Browser privacy restrictions mean this isn’t rare. ITP caps cookies at 7 days in many configurations. You can track fragmentation rates to understand how much identity loss you’re experiencing:

SELECT
    device_count,
    COUNT(*) AS users,
    ROUND(COUNT(*) * 100.0 / SUM(COUNT(*)) OVER(), 2) AS pct
FROM (
    SELECT
        user_id,
        COUNT(DISTINCT user_pseudo_id) AS device_count
    FROM `project.analytics_XXXXX.events_*`
    WHERE user_id IS NOT NULL
    GROUP BY user_id
)
GROUP BY device_count
ORDER BY device_count

A user with 5 user_pseudo_id values could mean cross-device usage (normal) or aggressive cookie clearing (lost pre-reset sessions). The distribution tells you how widespread the pattern is; it doesn’t tell you which cause. Use it alongside your stitch rate metric as a signal of overall identity health.
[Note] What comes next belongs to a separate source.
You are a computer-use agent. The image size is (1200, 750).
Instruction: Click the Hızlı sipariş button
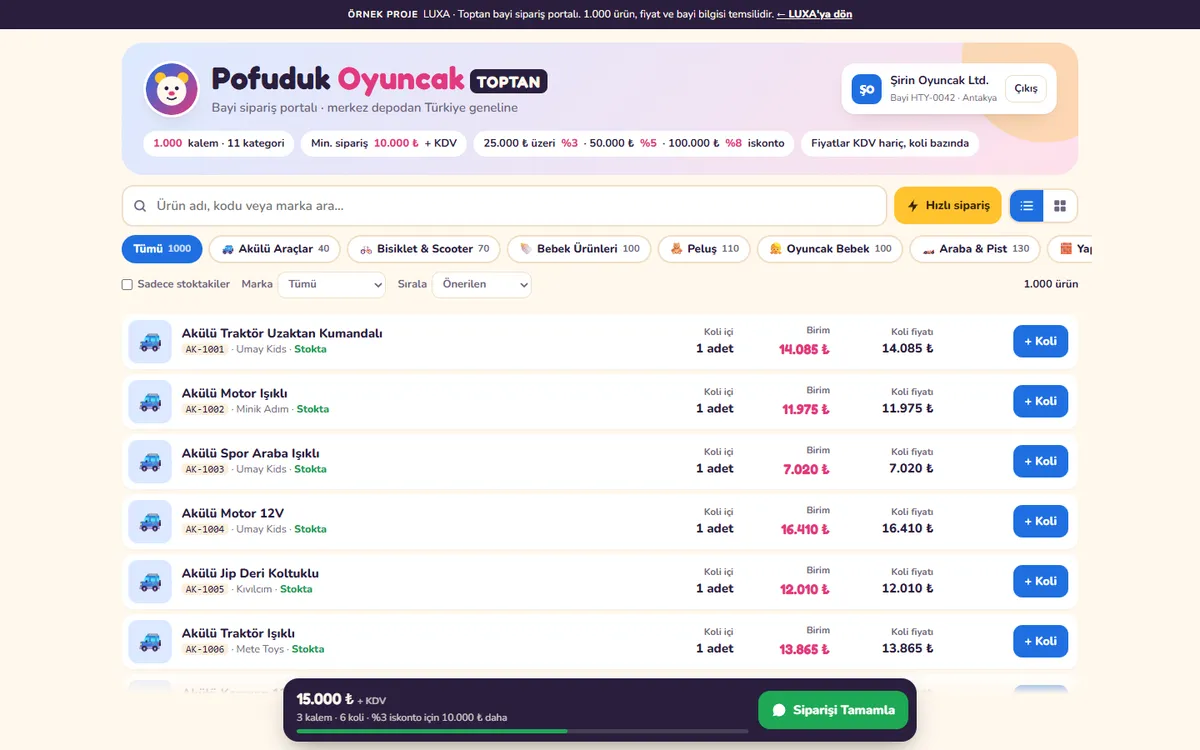click(948, 206)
Limits of the identity graph

The graph only captures what GA4 observed. Anonymous users who never authenticate stay anonymous. Sessions before a user’s first login on a given device stay orphaned unless the user authenticates and the mapping table connects them retroactively.

For connecting anonymous users to CRM records or business outcomes, the Customer 360 identity resolution layer goes further — capturing form submissions with hidden user_pseudo_id fields, matching on transaction IDs, and building deterministic linkages that don’t require a GA4 login event.